Wie schwachsinnig die obigen Thesen sind, ergibt sogar eine oberflächliche Betrachung:

1) Selbstverständlich ist kein "rechtschaffener" Mormone überhaupt in der Lage die obigen Zeilen kritisch und laut (!) zu hinterfragen. Im Moment wo er es tut beginnt die, für Mormornen schwerwiegende, Sünde der Kritik an den Kirchenführern. Hier hat er sogar einen Eid als Tempelgänger geschworen. Diesen, ohne vorherige Information außerhalb des Tempels.

Der Mormone wird ständig darüber belehrt wie zwingend notwendig ein sog. "Zeugnis" ist. Beispielhaft dafür die folgenden Zeilen eines ehemaligen Apostels, Bruce R. McConkie, der einen massiven Einfluss auf die Kirchenlehre und deren Auslegung in den letzten drei Jahrzehnten hatte, ein "berühmter Heiliger der Letzten Tage Gelehrter-Apostel." (sic!), (in: Review of: Gileadi, Avraham, The Book of Isaiah: A New Translation with Interpretive Keys from the Book of Mormon, by Donald W. Parry, in: FARMS, Review of Books, Bd. 4, Provo, 1992, Hrsg. Daniel C. Peterson, S.47):

>Wir sind ein Volk, das Zeugnis gibt - und so soll es auch sein. In unseren Versammlungen kommt sehr oft feierlich zum Ausdruck, das wir wissen: das Werk, in dem wir tätig sind, ist wahr. Wir bekunden eindringlich und voll Überzeugung, dass Jesus der Herr ist, dass Joseph Smith sein Prophet ist und die Kirche Jesu Christi der Heiligen der Letzten Tage "die einzig wahre und lebendige Kirche auf dem ganzen Erdboden" ist (LuB 1:30).
>Das machen wir schon recht gut. Aber wir müssen noch mehr tun. Von einem inspirierten Lehrer, einem der durch die Macht des Geistes lehrt, wird erwartet, dass er Zeugnis davon gibt, dass der Grundsatz, den er lehrt, wahr ist. (in: Lehren, die größte Berufung. Nachschlagewerk für die Unterweisung im Evangelium, KJCdHdLT, o.O., 2000, S. 10, meine Herv.))

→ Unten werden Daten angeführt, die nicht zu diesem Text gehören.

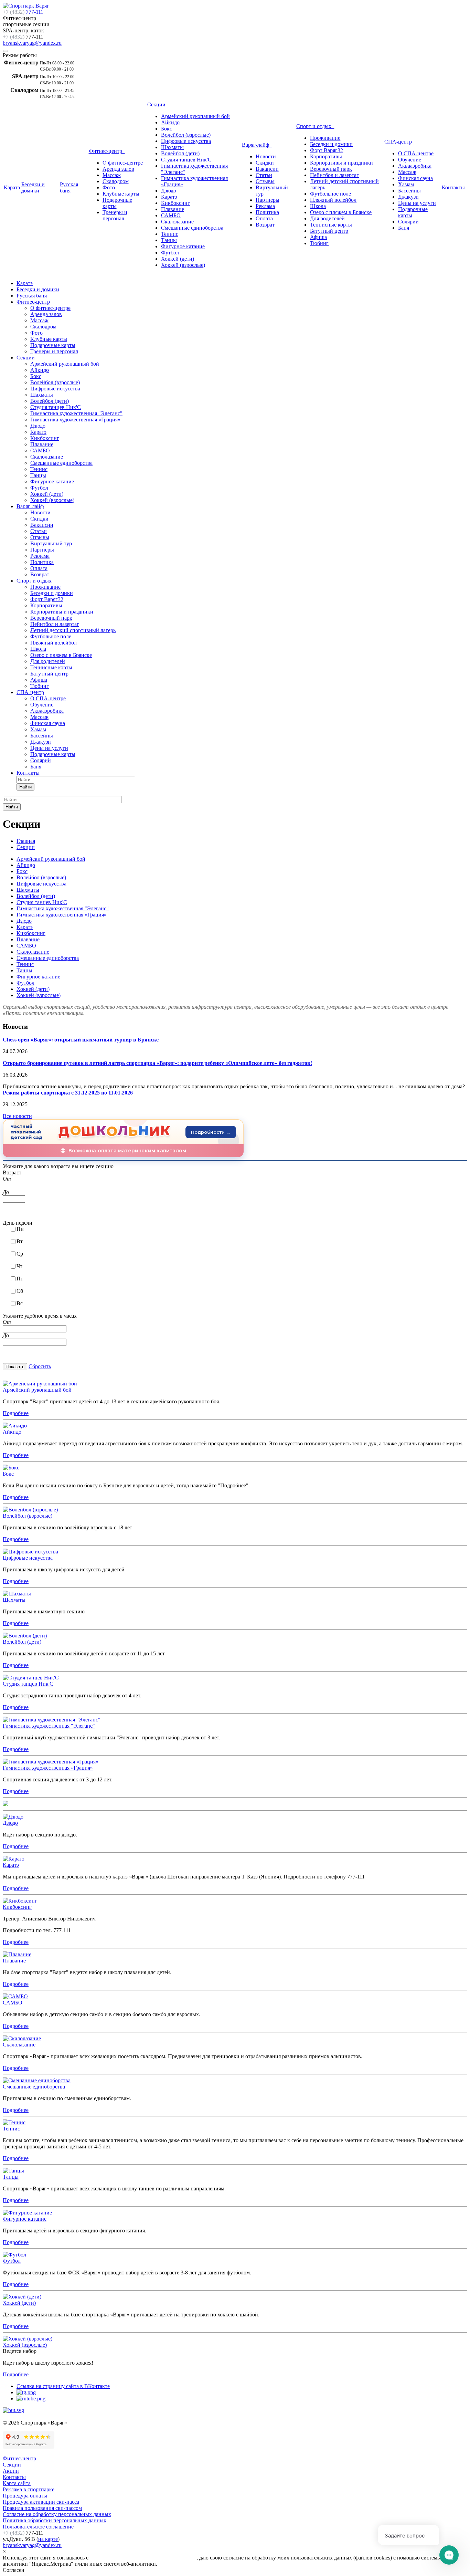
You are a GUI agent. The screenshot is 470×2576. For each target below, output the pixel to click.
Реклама (265, 206)
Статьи (264, 175)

Er muß von allem was er z.B. "lehrt", wissen, daß es "wahr" ist. Ein Abweichen vom Wissen ist somit Verrat. Es handelt sich bei der obigen Quelle, um den offiziellen "Leitfaden", Lehrbuch und Nachschlagewerk, für "Lehrer" innerhalb der Kirche. Es es zu beachten, dass neubekehrte Mitlieder durchaus nach einigen Wochen bereits als Lehrer "berufen" werden. Dies kann in allen Organisationen geschehen, vom Mitglied wird sodann erwartet, dass es regelmäßig Klassen belehrt ((Sonntagsschule (Jugendliche und Erwachsene), der Primarvereinigung (Kinder), Frauenhilfsvereinigung, Priestertumsversammlung, etc.). Diese "Berufung" geschieht oftmals ohne Schulung und weitere Vorbereitung. Im Idealfall durchläuft das Mitglied einen Lehrerschulungs-Grundkurs, einen Kurs bestehend aus zwölf Lektionen, enthalten im obigen Leitfaden. Dies bedeutet konkret, dass bereits von Neubekehrten erwartet wird, dass sie ein Zeugnis, also ein Wissen über ihren Lehrstoff haben, der übrigens jeweils mittels Leitfäden vorgegeben ist. Die Lehrer sind in diesem Moment die "Beauftragten des Herren, daher sind (sie) nur ermächtigt, das zu sagen, was er gesagt haben möchte." (McConkie, S.8)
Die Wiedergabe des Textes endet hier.